WP3 produced HPIS report dealing with policy recommendations on the role of nudging for health care performance assessment agencies. Furthermore, all fellows contributed to providing evidence to facilitate the utilization of Healthcare Performance Intelligence by different end-users focusing on specific matters: the role of individual behaviors in adopting professional practices and the influence of practice networks; the role of organizational arrangements in quality of care variation and improvement and the use of routine data from various data sources; disease registry algorithms to extract patient cohorts to compare standards in type 2 diabetes; the need to explore variability in healthcare practices like medication prescription and the contribution of benchmarking to the performance of healthcare organizations; the effective measurement of long-term care at national and international level, both in high and middle income countries.

In WP4, all ESRs participated in the training weeks organized by the HealthPros network, and in various other local training activities.
HealthPros addressed a major societal challenge -the sustainability of healthcare systems- and its research will have direct and high level of impact.
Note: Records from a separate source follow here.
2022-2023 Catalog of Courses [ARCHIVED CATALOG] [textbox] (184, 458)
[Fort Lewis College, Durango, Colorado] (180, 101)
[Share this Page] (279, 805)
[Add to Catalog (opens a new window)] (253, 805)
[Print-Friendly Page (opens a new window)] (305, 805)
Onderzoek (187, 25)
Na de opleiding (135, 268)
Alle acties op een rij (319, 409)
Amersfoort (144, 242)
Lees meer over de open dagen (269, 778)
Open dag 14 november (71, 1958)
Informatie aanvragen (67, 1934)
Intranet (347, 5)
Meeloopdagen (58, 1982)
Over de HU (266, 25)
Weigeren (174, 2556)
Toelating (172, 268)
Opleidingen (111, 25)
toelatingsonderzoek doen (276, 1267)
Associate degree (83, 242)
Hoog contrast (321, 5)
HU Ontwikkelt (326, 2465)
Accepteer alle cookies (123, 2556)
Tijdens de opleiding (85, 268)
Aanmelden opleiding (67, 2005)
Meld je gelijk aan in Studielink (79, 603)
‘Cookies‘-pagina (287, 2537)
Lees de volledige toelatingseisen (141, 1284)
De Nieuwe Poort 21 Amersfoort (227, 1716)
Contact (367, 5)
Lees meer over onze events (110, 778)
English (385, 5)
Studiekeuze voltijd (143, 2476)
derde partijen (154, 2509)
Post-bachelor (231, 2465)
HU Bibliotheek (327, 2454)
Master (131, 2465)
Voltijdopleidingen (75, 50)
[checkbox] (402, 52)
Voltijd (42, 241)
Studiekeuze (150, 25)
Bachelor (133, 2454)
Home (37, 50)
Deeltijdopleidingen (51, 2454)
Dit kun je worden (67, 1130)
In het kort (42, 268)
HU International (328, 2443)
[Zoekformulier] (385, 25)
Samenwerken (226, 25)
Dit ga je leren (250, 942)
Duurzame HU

The projects developed new ways of measuring performance and assuring performance indicators are acted upon and delivered advancements in how stakeholders are engaged in healthcare performance measurement, governance and improvement. Most studies were executed in close collaboration with organizations directly involved in data collection and analyses (registries in Denmark and the UK, claims data bases in Germany, CIHI in Canada) and/or the governance and use of performance intelligence (national and regional governments/insurers in Italy, Portugal, Hungary and the Netherlands) as well as international organizations (EU, WHO/EURO, OECD, HOPE, EPSO). HealthPros’outputs can immediately be applied as a product or service for assessing healthcare performance by the respective “co-developers”. The challenge is the broader adoption and effective use of healthcare performance indicators into healthcare governance mechanisms. HealthPros has improved this by developing better-suited indicators as well as models and tools for engaging stakeholders across sectors to work together in healthcare performance measurement and governance.
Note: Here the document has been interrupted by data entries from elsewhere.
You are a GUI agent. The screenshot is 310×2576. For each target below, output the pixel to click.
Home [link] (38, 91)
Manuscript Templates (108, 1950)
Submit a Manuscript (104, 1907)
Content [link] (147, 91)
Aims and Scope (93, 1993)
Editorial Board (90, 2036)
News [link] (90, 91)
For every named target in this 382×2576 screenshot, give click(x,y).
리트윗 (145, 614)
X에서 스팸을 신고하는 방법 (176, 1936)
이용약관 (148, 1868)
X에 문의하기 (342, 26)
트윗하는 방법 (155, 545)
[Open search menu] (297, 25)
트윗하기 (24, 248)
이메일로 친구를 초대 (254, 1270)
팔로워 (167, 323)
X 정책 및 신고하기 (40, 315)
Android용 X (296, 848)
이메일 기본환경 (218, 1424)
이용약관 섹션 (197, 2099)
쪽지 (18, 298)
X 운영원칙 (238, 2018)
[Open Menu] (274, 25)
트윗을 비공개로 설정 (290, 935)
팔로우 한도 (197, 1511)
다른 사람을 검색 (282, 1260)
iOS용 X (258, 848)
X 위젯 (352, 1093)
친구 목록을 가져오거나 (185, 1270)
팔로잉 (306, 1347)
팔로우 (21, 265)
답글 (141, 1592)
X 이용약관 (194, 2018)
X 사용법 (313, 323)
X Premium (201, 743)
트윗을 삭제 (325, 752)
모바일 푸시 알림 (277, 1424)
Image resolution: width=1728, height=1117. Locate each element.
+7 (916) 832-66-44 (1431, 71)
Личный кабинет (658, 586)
HealthPros actively promoted (and investigated) the key role of health system performance intelligence for managing a public health crisis, posed by the COVID-19 pandemic. Various fellows worked to improve the actionability of public national COVID-19 dashboards intended for ministries of health and/or the general public and were involved in reviewing and advising international and governmental strategy documents. Results were validated and discussed in a (WHO/EURO supported) learning community with representatives from institutes responsible for the development of national dashboards. The coronavirus outbreak highlighted the need for health system performance intelligence analysts and methods that can robustly detect signals from different (routinely available) data sources and the importance of the buy-in from policy-makers to support the development and use of performance intelligence for the enduring transformation of pandemic-resilient health systems.